Kurzkritik:Mit Wucht

Das "Orchestre National du Jazz" in der Unterfahrt

Von Oliver Hochkeppel

Die Zeiten, als sich auch deutsche und französische Musik sozusagen in Erbfeindschaft gegenüberstanden, sind zum Glück lange vorbei. Heute reicht die Freundschaft so weit, dass zum Beispiel das Orchestre National du Jazz - immerhin eine vom legendären Kulturminister Jack Lang installierte staatliche Institution - zum 25. Jahrestag des Mauerfalls einen extensiven Berlin-Aufenthalt einplant, aus dem dann das Jubiläumsprogramm "Europa Berlin" zum 30-jährigen Bestehen des Orchesters hervorgeht.

Nun präsentierte die elfköpfige Auswahltruppe des federführenden Gitarristen Olivier Benoit - die turnusmäßig wechselnden Leiter vergeben die begehrten Ensembleplätze nach ihrem Gusto, was den Einsatz und die Harmonie mit erklärt - diese Konzeptkunst auch in der Münchner Unterfahrt. Als erstes fällt einem da die Gleichberechtigung aller Musiker auf. Benoit spielt nicht den großen Zampano, er steht nicht einmal vor oder in der Mitte des Ensembles, sondern rechts außen, und die Einsätze gibt er ebenso wie drei, vier andere Musiker aus dem Ensemble. Alle bekommen mindestens ein herausragendes Solo - alle bis auf Benoit.

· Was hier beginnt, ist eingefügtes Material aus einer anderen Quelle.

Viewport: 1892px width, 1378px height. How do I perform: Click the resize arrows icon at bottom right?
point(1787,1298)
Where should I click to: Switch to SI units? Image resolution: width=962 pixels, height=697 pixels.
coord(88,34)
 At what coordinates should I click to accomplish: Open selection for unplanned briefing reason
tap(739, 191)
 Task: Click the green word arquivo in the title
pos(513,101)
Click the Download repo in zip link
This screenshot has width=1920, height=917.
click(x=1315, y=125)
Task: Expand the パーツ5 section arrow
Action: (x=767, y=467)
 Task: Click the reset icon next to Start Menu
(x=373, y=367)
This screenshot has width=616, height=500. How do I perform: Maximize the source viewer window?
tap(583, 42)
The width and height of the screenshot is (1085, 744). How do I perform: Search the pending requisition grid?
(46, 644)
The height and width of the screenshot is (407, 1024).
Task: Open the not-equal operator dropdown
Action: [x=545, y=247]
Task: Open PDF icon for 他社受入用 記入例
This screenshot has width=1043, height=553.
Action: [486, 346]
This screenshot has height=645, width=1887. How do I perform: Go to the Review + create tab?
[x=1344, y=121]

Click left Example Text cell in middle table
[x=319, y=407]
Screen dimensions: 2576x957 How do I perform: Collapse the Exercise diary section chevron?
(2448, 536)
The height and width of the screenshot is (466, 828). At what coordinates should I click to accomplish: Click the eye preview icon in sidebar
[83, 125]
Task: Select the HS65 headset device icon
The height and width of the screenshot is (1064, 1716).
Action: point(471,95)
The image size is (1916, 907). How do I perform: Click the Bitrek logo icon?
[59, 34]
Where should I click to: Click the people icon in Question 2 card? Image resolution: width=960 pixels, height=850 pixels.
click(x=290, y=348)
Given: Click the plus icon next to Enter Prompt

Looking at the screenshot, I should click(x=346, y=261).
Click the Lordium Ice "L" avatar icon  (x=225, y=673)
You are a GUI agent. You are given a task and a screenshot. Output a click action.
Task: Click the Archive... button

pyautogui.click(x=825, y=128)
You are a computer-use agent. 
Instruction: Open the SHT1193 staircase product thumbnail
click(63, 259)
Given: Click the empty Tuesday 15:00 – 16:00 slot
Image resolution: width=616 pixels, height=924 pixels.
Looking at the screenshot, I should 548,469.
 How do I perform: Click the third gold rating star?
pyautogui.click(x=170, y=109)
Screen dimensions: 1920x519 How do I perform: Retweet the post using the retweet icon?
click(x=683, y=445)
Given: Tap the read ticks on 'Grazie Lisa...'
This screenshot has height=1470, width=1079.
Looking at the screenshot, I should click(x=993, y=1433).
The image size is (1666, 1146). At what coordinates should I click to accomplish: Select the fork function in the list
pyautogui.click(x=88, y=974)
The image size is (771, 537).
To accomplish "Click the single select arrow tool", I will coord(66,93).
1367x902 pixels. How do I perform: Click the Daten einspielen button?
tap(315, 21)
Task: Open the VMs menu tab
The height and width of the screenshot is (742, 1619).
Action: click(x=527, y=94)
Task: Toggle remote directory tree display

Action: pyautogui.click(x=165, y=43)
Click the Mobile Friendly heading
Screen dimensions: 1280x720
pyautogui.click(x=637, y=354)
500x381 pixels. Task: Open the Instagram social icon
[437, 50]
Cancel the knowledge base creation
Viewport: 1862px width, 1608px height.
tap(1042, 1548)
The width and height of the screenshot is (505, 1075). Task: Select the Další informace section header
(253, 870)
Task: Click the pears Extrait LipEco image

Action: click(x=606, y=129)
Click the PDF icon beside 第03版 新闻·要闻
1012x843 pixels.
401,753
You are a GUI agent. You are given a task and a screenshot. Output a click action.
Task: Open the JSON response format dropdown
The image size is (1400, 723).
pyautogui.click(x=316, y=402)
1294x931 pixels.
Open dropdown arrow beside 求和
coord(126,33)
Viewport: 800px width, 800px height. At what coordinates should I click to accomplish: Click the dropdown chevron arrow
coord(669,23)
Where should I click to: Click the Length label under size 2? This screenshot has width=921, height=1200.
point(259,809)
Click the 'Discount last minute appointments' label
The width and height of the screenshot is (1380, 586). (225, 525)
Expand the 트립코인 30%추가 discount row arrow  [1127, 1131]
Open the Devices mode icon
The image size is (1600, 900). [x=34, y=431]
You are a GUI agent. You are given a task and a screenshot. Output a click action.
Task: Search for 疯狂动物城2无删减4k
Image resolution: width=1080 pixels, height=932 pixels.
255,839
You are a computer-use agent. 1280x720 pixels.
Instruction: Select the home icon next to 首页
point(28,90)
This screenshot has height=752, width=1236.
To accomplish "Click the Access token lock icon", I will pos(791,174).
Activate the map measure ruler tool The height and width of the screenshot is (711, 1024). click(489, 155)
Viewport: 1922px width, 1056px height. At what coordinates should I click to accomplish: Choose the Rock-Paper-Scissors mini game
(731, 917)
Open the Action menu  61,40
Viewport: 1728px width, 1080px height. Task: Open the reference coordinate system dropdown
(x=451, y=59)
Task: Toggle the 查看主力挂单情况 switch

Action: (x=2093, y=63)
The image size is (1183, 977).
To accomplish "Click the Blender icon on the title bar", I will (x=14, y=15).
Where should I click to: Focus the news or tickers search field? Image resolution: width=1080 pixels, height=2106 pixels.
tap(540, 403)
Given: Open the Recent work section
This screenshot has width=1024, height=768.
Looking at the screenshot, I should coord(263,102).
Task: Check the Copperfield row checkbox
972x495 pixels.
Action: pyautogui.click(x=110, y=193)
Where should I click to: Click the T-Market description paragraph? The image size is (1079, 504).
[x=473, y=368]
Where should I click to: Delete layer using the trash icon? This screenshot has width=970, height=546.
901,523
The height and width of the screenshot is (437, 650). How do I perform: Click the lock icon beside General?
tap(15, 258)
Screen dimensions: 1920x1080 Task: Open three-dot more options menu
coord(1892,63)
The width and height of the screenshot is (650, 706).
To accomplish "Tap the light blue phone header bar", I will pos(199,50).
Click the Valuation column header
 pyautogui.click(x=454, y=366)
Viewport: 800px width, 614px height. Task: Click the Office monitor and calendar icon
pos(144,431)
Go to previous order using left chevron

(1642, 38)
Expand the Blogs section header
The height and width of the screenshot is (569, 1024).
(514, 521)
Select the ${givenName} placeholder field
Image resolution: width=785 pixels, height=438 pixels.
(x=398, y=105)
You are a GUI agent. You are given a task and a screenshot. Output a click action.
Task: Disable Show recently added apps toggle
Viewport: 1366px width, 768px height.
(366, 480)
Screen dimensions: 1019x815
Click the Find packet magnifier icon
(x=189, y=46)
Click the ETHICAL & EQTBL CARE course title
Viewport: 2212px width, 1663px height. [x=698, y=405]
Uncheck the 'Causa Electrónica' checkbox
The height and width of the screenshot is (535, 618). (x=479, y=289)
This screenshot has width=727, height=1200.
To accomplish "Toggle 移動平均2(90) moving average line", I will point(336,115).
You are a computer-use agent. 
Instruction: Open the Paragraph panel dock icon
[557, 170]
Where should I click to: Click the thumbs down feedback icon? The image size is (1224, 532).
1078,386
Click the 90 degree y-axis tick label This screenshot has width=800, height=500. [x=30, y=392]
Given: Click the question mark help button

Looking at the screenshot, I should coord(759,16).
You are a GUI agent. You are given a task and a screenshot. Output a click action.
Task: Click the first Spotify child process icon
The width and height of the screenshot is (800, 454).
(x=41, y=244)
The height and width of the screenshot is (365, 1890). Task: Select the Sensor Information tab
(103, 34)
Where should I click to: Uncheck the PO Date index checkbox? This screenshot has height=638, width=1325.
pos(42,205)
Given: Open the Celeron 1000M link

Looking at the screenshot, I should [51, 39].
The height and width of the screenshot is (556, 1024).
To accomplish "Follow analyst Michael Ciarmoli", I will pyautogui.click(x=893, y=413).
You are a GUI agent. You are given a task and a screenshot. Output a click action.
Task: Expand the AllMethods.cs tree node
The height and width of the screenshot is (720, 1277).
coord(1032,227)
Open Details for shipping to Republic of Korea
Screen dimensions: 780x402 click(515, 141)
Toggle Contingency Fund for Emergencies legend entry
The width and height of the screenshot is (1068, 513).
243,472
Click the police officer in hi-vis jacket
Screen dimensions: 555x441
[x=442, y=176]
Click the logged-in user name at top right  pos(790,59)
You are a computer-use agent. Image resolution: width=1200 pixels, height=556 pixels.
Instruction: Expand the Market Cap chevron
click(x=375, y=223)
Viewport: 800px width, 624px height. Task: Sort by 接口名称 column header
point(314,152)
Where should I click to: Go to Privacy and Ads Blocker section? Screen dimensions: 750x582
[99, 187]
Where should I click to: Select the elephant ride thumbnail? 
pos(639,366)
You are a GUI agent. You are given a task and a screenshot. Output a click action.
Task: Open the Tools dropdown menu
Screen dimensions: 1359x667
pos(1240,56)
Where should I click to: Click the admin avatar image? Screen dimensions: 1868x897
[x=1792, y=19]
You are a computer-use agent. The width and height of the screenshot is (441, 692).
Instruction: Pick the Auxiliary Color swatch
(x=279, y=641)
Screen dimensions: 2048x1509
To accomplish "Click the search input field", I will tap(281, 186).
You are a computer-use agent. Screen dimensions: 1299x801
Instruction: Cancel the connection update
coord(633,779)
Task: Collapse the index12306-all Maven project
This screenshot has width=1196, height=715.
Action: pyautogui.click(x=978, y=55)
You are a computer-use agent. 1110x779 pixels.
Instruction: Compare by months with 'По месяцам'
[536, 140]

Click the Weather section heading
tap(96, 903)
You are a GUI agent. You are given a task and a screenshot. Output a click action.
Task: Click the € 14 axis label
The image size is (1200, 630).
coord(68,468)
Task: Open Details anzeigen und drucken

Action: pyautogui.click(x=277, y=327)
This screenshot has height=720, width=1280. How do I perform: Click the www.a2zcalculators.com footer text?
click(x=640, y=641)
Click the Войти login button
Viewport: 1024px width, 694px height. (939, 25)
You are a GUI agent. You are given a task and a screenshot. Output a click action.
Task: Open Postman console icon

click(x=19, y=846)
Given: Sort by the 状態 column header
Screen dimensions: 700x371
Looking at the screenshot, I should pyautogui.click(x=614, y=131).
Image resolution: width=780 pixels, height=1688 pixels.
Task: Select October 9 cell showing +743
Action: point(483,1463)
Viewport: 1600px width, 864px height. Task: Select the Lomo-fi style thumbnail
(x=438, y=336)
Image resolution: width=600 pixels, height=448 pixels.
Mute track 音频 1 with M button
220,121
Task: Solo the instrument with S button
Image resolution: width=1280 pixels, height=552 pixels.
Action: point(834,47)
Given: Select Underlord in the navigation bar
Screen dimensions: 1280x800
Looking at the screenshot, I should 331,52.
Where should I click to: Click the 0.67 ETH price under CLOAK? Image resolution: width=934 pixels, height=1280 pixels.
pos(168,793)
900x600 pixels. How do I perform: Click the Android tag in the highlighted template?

Das Ergebnis ist ein faszinierend oszillierendes Klanggebilde, das äußerst modern aktuellen Jazz ebenso umarmt wie Moderne Musik und Minimal Music. Bemerkenswert ist der Umgang mit der Time - war Olivier Benoit doch besonders von seinem Empfinden nach außergewöhnlichen Zeitgefühl der Berliner, ihrem eigenen Großstadt-Rhythmus beeindruckt. So legen sich äußerst beeindruckend zum Beispiel gleiche Takte in verschiedenen Tempi übereinander, entstehen aus den kleinsten Einheiten der einzelnen Stimmen ein großes Ganzes. Ebenso bezwingend ist die Ausdruckskraft, die dann doch wieder mehr Paris als Berlin ist: Diese Liebe zum leicht Spleenigen, die noch mit Finesse und Klarheit inszenierte Wucht, dieses Faible für Bombast und schwülstige Dramatik - das traut sich keine deutsche Bigband. Chapeau!